◆ **Record set**
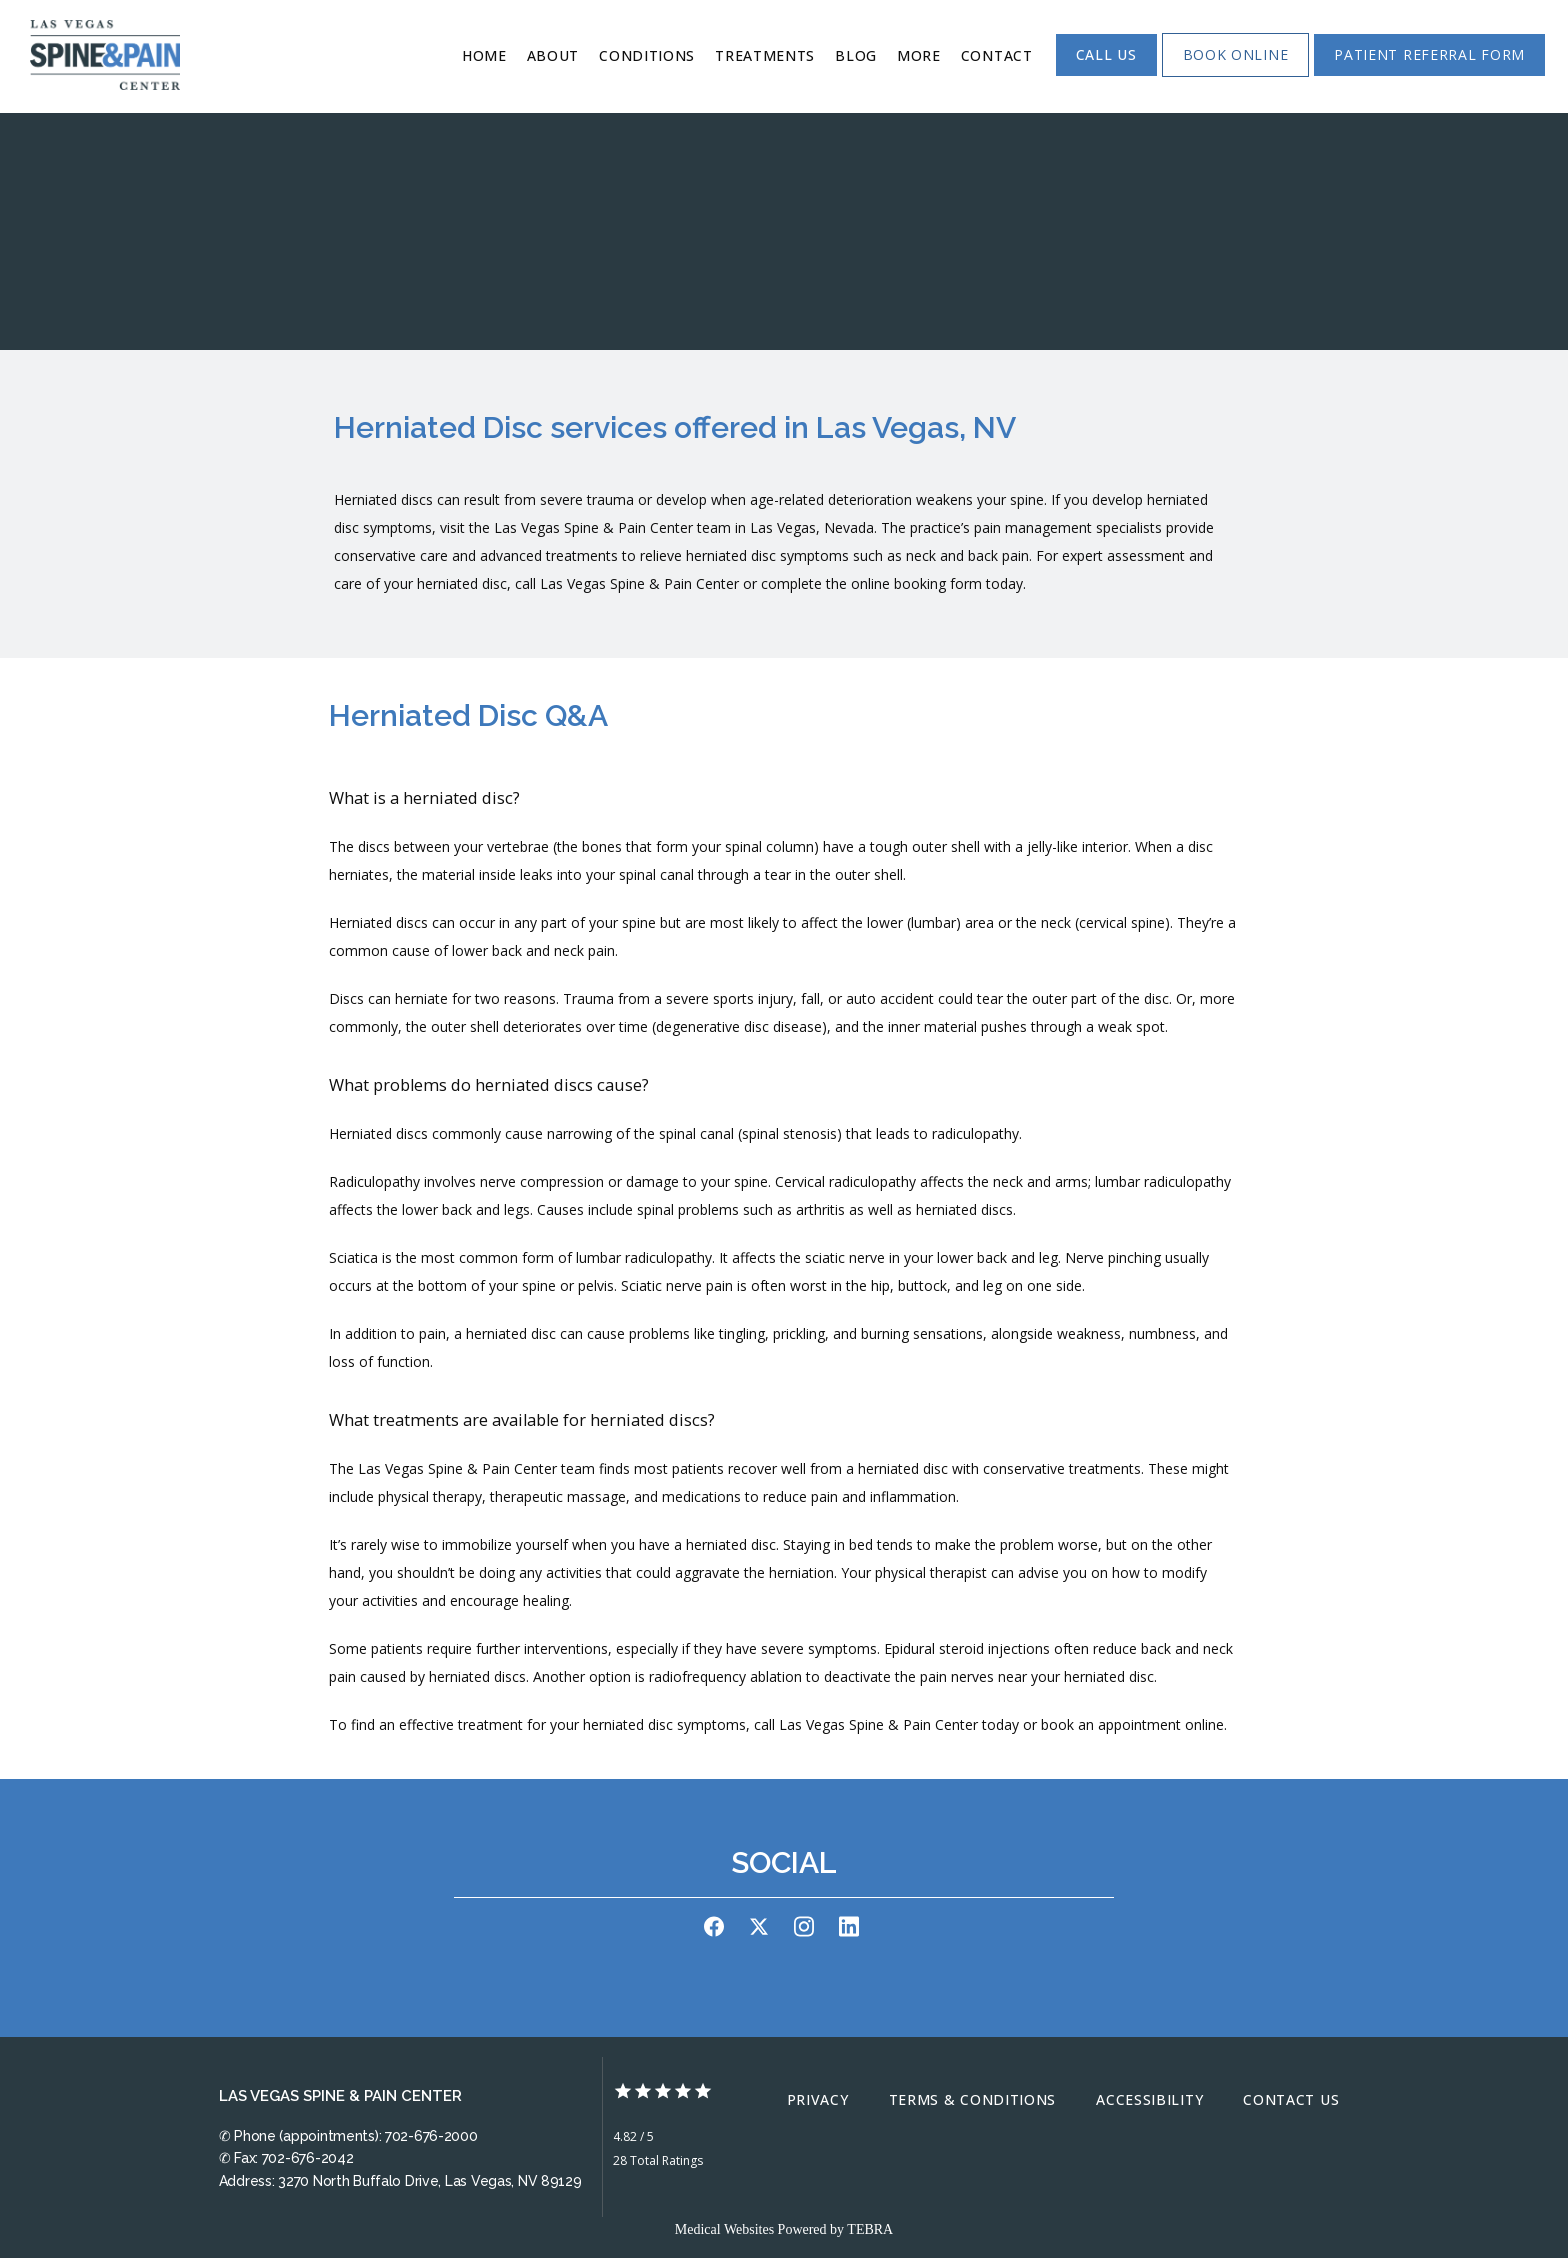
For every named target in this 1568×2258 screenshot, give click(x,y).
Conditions (647, 55)
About (553, 55)
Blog (856, 55)
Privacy (818, 2099)
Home (484, 55)
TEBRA (870, 2229)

◆ **What is asked**
Rewrite the data with every "target" swapped for "item" and everything else left unchanged. Omit the pictures.

◆ **Complete response**
For every named item in this 1568×2258 screenshot, give click(x,y).
Conditions (647, 55)
About (553, 55)
Blog (856, 55)
Privacy (818, 2099)
Home (484, 55)
TEBRA (870, 2229)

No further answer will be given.